> [Task statement]
The material below has pictures in it. Set down only the lines from the line containing "Instruction: Open the" through the line containing "The width and", word for word, and leave the pictures behind.

> [Given records]

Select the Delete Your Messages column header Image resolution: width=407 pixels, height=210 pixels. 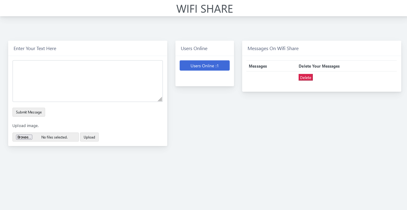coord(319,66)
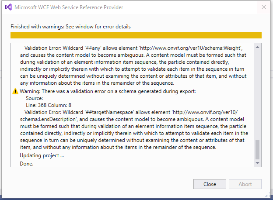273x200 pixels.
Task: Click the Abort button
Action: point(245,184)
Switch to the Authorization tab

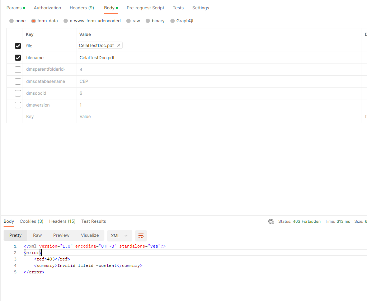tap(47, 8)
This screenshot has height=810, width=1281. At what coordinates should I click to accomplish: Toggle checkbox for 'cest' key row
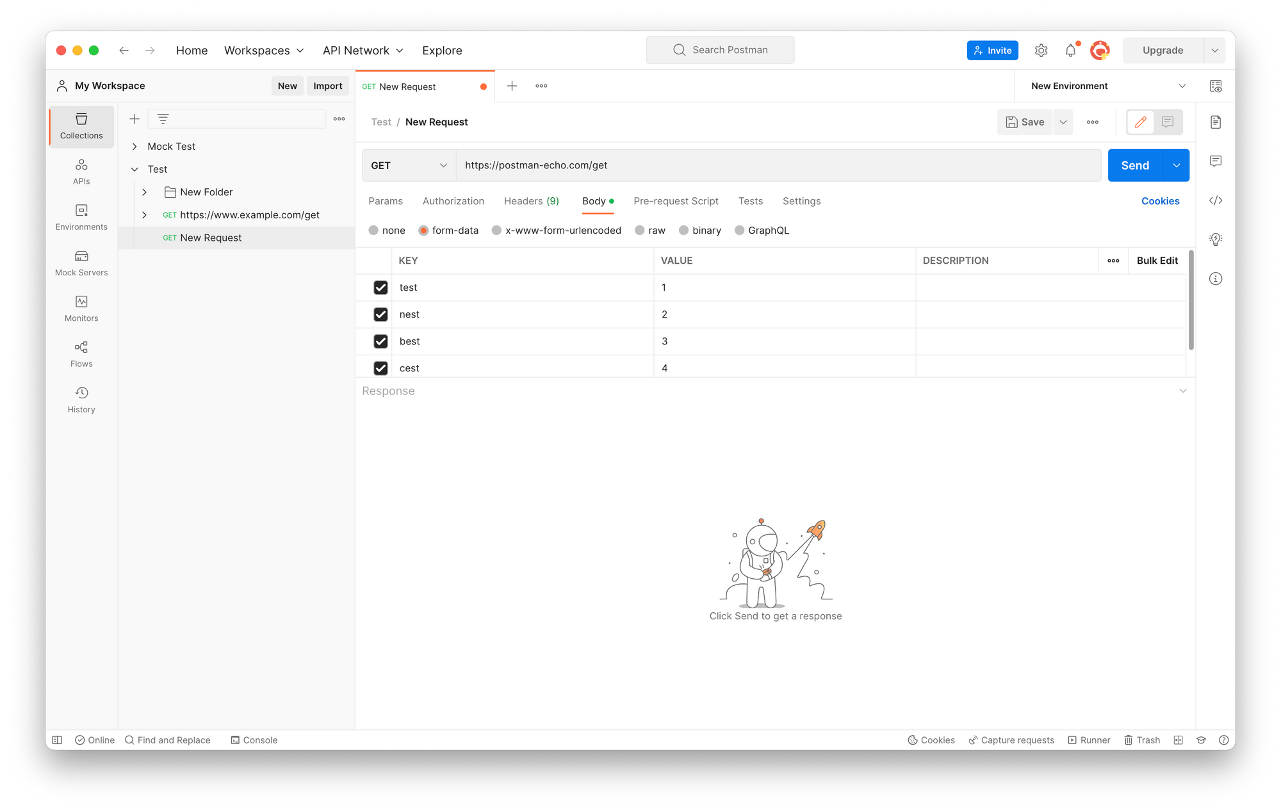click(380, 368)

* * *

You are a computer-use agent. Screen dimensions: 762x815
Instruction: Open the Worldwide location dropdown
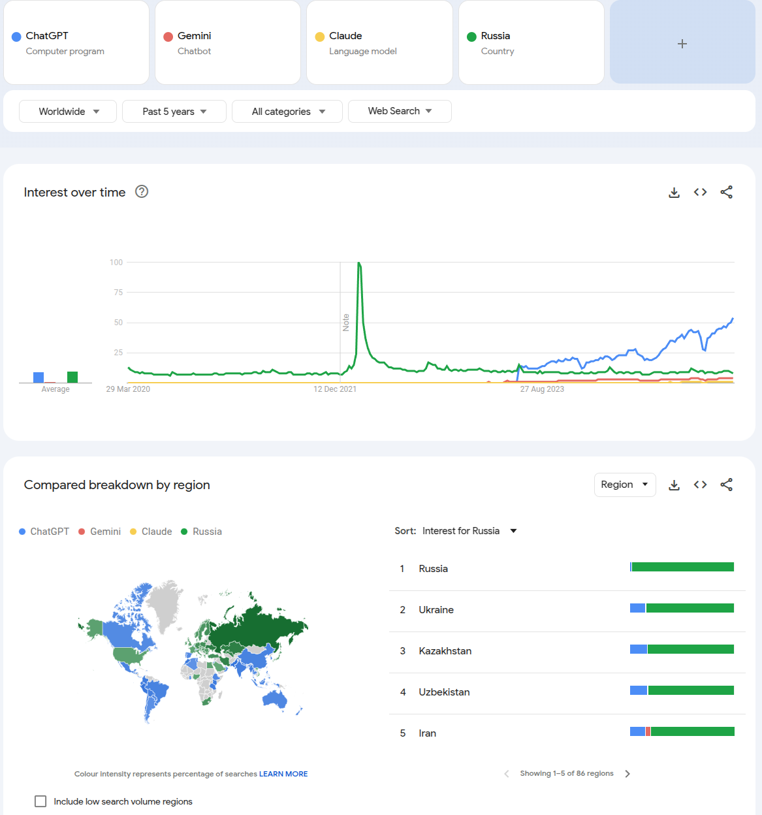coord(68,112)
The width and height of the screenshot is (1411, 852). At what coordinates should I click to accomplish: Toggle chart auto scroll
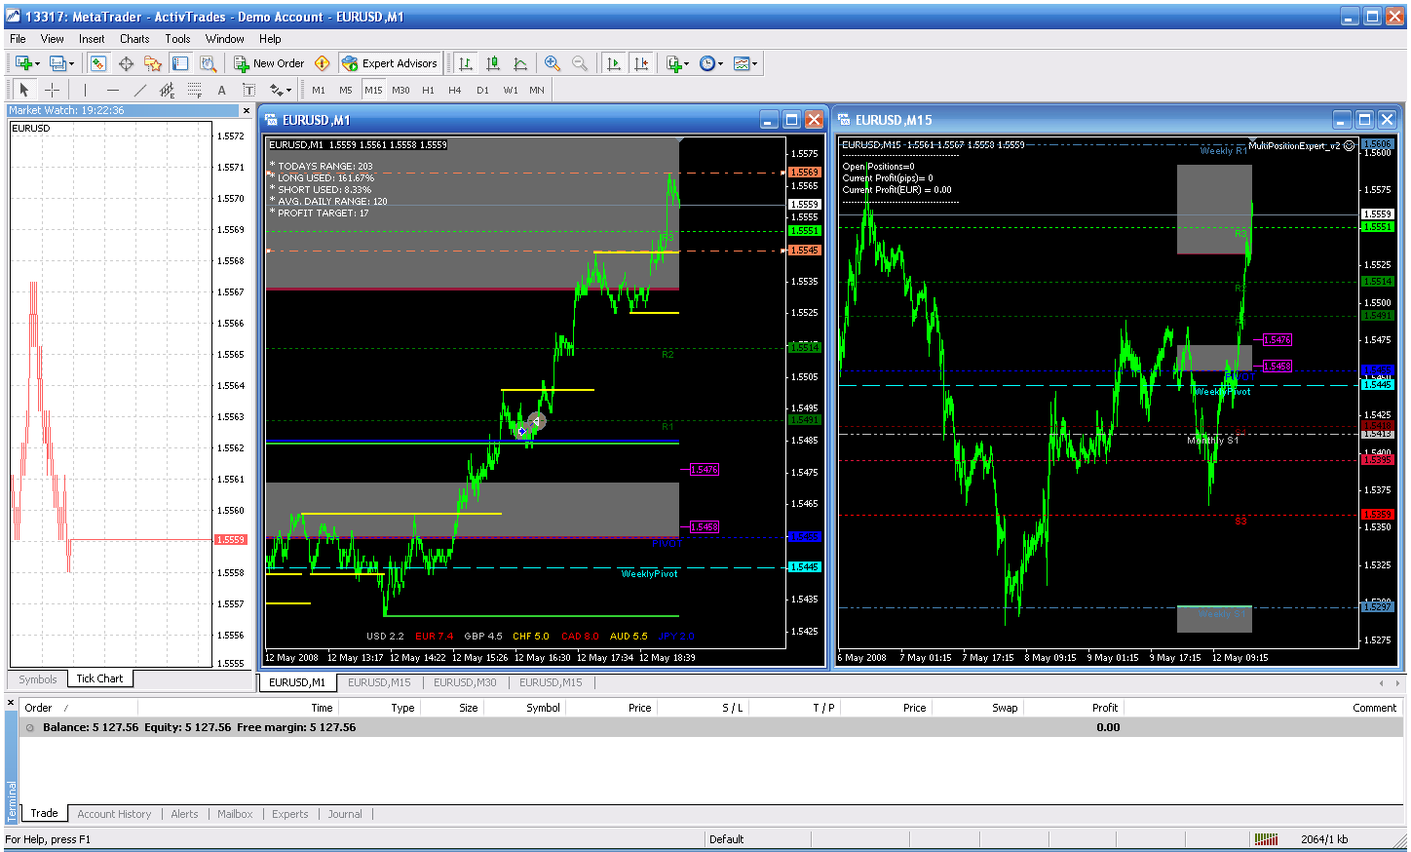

> [Your response]
Instruction: Open the Worldwide location dropdown
coord(68,112)
The width and height of the screenshot is (1411, 852). At what coordinates should I click to accomplish: Toggle chart auto scroll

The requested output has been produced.